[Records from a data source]
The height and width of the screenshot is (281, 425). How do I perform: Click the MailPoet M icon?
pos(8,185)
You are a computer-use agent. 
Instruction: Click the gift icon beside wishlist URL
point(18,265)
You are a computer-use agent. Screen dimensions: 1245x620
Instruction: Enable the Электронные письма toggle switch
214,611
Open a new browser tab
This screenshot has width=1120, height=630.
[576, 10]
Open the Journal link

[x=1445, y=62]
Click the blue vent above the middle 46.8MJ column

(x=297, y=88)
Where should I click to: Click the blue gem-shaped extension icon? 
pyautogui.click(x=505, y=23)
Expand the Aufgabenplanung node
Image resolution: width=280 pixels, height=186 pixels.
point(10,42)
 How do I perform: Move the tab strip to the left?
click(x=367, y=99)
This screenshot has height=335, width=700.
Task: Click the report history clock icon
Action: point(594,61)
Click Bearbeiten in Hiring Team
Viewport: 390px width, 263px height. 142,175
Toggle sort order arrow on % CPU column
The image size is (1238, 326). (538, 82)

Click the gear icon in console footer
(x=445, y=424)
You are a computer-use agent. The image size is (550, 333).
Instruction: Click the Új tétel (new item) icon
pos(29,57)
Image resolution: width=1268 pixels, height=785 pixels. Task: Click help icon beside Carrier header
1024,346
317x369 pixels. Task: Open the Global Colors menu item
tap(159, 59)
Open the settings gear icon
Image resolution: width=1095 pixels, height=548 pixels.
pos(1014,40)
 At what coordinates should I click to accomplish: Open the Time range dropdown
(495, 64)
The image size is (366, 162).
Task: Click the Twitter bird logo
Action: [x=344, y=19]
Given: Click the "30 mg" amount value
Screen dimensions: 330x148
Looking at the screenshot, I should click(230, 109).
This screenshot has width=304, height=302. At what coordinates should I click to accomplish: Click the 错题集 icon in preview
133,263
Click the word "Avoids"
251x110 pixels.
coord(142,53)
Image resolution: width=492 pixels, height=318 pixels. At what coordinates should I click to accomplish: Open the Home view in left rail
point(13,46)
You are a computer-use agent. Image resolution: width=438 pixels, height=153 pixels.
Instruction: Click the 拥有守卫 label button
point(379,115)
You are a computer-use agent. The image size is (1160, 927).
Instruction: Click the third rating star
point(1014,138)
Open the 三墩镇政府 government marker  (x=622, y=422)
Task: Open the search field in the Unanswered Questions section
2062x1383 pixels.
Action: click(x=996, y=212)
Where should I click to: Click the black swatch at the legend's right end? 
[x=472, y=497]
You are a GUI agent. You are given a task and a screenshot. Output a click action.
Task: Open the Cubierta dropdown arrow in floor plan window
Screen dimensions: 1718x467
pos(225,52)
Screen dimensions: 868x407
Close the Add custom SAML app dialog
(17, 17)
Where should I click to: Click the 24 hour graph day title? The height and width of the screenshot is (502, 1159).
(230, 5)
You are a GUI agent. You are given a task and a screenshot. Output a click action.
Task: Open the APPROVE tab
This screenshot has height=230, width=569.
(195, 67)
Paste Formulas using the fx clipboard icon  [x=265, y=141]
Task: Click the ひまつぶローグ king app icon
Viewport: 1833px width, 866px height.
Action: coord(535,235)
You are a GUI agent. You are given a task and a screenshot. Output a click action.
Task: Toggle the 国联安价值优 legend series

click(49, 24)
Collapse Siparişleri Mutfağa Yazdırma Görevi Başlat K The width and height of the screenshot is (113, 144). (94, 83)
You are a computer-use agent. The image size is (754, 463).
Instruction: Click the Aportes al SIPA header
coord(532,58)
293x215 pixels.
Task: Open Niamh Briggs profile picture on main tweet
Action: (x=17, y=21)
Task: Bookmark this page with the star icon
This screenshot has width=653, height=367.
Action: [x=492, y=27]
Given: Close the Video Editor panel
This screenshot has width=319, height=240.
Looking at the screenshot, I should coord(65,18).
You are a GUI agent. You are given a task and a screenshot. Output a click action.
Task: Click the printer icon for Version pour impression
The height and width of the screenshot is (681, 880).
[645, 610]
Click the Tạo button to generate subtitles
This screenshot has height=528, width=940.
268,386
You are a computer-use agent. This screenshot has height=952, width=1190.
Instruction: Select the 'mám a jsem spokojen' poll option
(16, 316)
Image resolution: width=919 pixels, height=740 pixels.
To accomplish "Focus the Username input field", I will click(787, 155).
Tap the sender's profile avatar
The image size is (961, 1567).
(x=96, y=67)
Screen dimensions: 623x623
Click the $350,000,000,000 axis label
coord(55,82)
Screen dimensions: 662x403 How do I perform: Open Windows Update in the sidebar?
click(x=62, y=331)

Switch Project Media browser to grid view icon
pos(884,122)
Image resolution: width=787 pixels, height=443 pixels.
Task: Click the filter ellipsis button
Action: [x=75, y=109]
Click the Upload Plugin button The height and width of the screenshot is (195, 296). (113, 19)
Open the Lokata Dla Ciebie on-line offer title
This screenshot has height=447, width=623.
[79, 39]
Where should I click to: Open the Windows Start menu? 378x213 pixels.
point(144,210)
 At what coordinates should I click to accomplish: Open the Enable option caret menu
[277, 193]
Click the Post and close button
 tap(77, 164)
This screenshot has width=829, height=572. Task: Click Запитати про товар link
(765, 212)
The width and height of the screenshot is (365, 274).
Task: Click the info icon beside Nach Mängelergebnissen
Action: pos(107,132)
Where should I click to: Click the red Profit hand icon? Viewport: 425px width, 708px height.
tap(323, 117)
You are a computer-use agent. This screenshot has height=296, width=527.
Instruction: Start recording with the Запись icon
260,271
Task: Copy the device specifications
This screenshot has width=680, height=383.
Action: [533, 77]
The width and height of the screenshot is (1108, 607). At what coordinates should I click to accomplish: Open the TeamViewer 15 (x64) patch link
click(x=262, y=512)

What to work on: Your reply must repeat the entries above exactly and in full.

Answer area:
The height and width of the screenshot is (281, 425). How do I perform: Click the MailPoet M icon?
pos(8,185)
You are a computer-use agent. 
Instruction: Click the gift icon beside wishlist URL
point(18,265)
You are a computer-use agent. Screen dimensions: 1245x620
Instruction: Enable the Электронные письма toggle switch
214,611
Open a new browser tab
This screenshot has width=1120, height=630.
[576, 10]
Open the Journal link

[x=1445, y=62]
Click the blue vent above the middle 46.8MJ column

(x=297, y=88)
Where should I click to: Click the blue gem-shaped extension icon? 
pyautogui.click(x=505, y=23)
Expand the Aufgabenplanung node
Image resolution: width=280 pixels, height=186 pixels.
point(10,42)
 How do I perform: Move the tab strip to the left?
click(x=367, y=99)
This screenshot has height=335, width=700.
Task: Click the report history clock icon
Action: point(594,61)
Click Bearbeiten in Hiring Team
Viewport: 390px width, 263px height. 142,175
Toggle sort order arrow on % CPU column
The image size is (1238, 326). (538, 82)

Click the gear icon in console footer
(x=445, y=424)
You are a computer-use agent. The image size is (550, 333).
Instruction: Click the Új tétel (new item) icon
pos(29,57)
Image resolution: width=1268 pixels, height=785 pixels. Task: Click help icon beside Carrier header
1024,346
317x369 pixels. Task: Open the Global Colors menu item
tap(159, 59)
Open the settings gear icon
Image resolution: width=1095 pixels, height=548 pixels.
pos(1014,40)
 At what coordinates should I click to accomplish: Open the Time range dropdown
(495, 64)
The image size is (366, 162).
Task: Click the Twitter bird logo
Action: [x=344, y=19]
Given: Click the "30 mg" amount value
Screen dimensions: 330x148
Looking at the screenshot, I should click(230, 109).
This screenshot has width=304, height=302. At what coordinates should I click to accomplish: Click the 错题集 icon in preview
133,263
Click the word "Avoids"
251x110 pixels.
coord(142,53)
Image resolution: width=492 pixels, height=318 pixels. At what coordinates should I click to accomplish: Open the Home view in left rail
point(13,46)
You are a computer-use agent. Image resolution: width=438 pixels, height=153 pixels.
Instruction: Click the 拥有守卫 label button
point(379,115)
You are a computer-use agent. The image size is (1160, 927).
Instruction: Click the third rating star
point(1014,138)
Open the 三墩镇政府 government marker  (x=622, y=422)
Task: Open the search field in the Unanswered Questions section
2062x1383 pixels.
Action: click(x=996, y=212)
Where should I click to: Click the black swatch at the legend's right end? 
[x=472, y=497]
You are a GUI agent. You are given a task and a screenshot. Output a click action.
Task: Open the Cubierta dropdown arrow in floor plan window
Screen dimensions: 1718x467
pos(225,52)
Screen dimensions: 868x407
Close the Add custom SAML app dialog
(17, 17)
Where should I click to: Click the 24 hour graph day title? The height and width of the screenshot is (502, 1159).
(230, 5)
You are a GUI agent. You are given a task and a screenshot. Output a click action.
Task: Open the APPROVE tab
This screenshot has height=230, width=569.
(195, 67)
Paste Formulas using the fx clipboard icon  [x=265, y=141]
Task: Click the ひまつぶローグ king app icon
Viewport: 1833px width, 866px height.
Action: coord(535,235)
You are a GUI agent. You are given a task and a screenshot. Output a click action.
Task: Toggle the 国联安价值优 legend series

click(49, 24)
Collapse Siparişleri Mutfağa Yazdırma Görevi Başlat K The width and height of the screenshot is (113, 144). (94, 83)
You are a computer-use agent. The image size is (754, 463).
Instruction: Click the Aportes al SIPA header
coord(532,58)
293x215 pixels.
Task: Open Niamh Briggs profile picture on main tweet
Action: (x=17, y=21)
Task: Bookmark this page with the star icon
This screenshot has width=653, height=367.
Action: [x=492, y=27]
Given: Close the Video Editor panel
This screenshot has width=319, height=240.
Looking at the screenshot, I should coord(65,18).
You are a GUI agent. You are given a task and a screenshot. Output a click action.
Task: Click the printer icon for Version pour impression
The height and width of the screenshot is (681, 880).
[645, 610]
Click the Tạo button to generate subtitles
This screenshot has height=528, width=940.
268,386
You are a computer-use agent. This screenshot has height=952, width=1190.
Instruction: Select the 'mám a jsem spokojen' poll option
(16, 316)
Image resolution: width=919 pixels, height=740 pixels.
To accomplish "Focus the Username input field", I will click(787, 155).
Tap the sender's profile avatar
The image size is (961, 1567).
(x=96, y=67)
Screen dimensions: 623x623
Click the $350,000,000,000 axis label
coord(55,82)
Screen dimensions: 662x403 How do I perform: Open Windows Update in the sidebar?
click(x=62, y=331)

Switch Project Media browser to grid view icon
pos(884,122)
Image resolution: width=787 pixels, height=443 pixels.
Task: Click the filter ellipsis button
Action: [x=75, y=109]
Click the Upload Plugin button The height and width of the screenshot is (195, 296). (113, 19)
Open the Lokata Dla Ciebie on-line offer title
This screenshot has height=447, width=623.
[79, 39]
Where should I click to: Open the Windows Start menu? 378x213 pixels.
point(144,210)
 At what coordinates should I click to accomplish: Open the Enable option caret menu
[277, 193]
Click the Post and close button
 tap(77, 164)
This screenshot has width=829, height=572. Task: Click Запитати про товар link
(765, 212)
The width and height of the screenshot is (365, 274).
Task: Click the info icon beside Nach Mängelergebnissen
Action: pos(107,132)
Where should I click to: Click the red Profit hand icon? Viewport: 425px width, 708px height.
tap(323, 117)
You are a computer-use agent. This screenshot has height=296, width=527.
Instruction: Start recording with the Запись icon
260,271
Task: Copy the device specifications
This screenshot has width=680, height=383.
Action: [533, 77]
The width and height of the screenshot is (1108, 607). At what coordinates should I click to accomplish: Open the TeamViewer 15 (x64) patch link
click(x=262, y=512)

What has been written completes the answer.